The US economy grew at its fastest pace in two years during the third quarter of 2025, driven by a rebound in consumer spending that offset weaker business investment. Revised data from the US Bureau of Economic Analysis showed gross domestic product expanded at an annualised rate of 4.3 per cent between July and September. This marked an increase from the initial 3.8 per cent estimate and exceeded economists’ forecasts of around 3.3 per cent.
The growth rate is the highest since the third quarter of 2023 and builds on the previous quarter’s 3.8 per cent expansion. By comparison, other major economies lagged behind, with the UK posting just 0.4 per cent growth and the eurozone expanding roughly 1.2 per cent over the same period.
Household spending was the main driver, contributing more than two percentage points to overall GDP growth. Americans continued to spend heavily on services and discretionary items, countering headwinds in other parts of the economy. Government spending also added to growth, while exports rose as imports fell following the introduction of tariffs earlier in the year.
Investment remained a drag on the economy. While spending on artificial intelligence infrastructure continued, the pace of expansion slowed compared with earlier quarters, limiting its contribution to GDP.
The growth figures were welcomed by former President Donald Trump, who posted on Truth Social that the data showed the “Trump Economic Golden Age is FULL steam ahead.”
The report may complicate the outlook for US monetary policy. The Federal Reserve cut interest rates three times in 2025, but the strong GDP figures could strengthen arguments for holding borrowing costs steady in 2026. Policymakers face a balancing act between persistent inflation and signs of a cooling labour market.
Inflation remains a concern.

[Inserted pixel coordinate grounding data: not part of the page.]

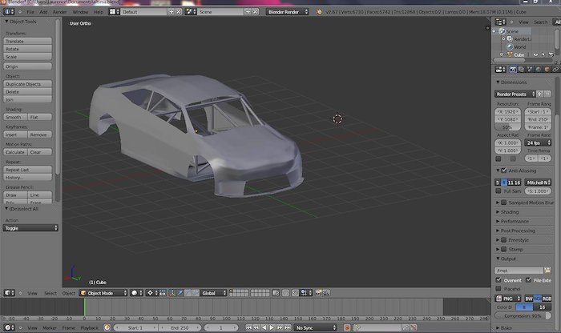
Task: Click the 3D view editor type icon
Action: pyautogui.click(x=7, y=293)
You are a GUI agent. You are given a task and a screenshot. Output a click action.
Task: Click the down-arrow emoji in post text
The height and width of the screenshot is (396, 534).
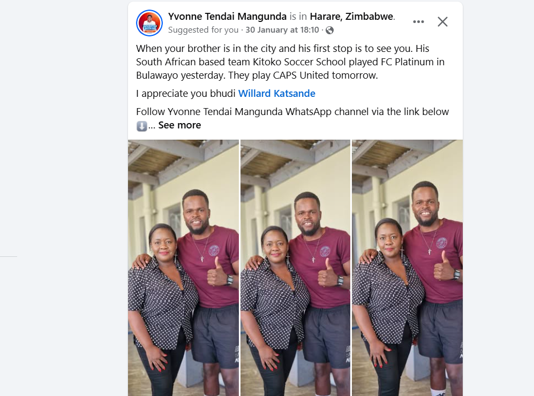(142, 126)
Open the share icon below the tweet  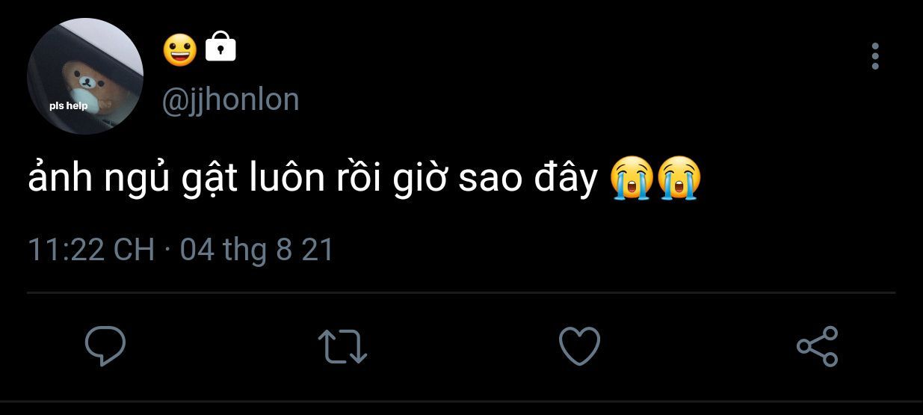pyautogui.click(x=818, y=346)

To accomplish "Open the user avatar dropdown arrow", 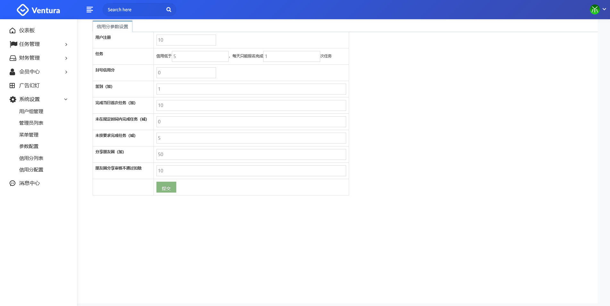I will point(604,9).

The personal consumption expenditures index, the Fed’s preferred inflation gauge, rose to 2.8 per cent in the third quarter from 2.1 per cent in the previous quarter. Core inflation, which excludes food and energy prices, climbed to 2.9 per cent, further above the Fed’s 2 per cent target.
Markets reacted cautiously to the data. US equities opened slightly higher, with major indices gaining less than 1 per cent. Government bond prices fell, pushing two-year Treasury yields up, while the dollar weakened to a three-month low against major currencies. Gold hit a fresh record as investors sought alternatives to US assets.
Economists expect growth to moderate in the final quarter of the year after a prolonged federal government shutdown weighed on activity. Consumer confidence surveys show sentiment at its weakest level in five years. Even so, the third-quarter figures underline the underlying resilience of the US economy as it heads into 2026.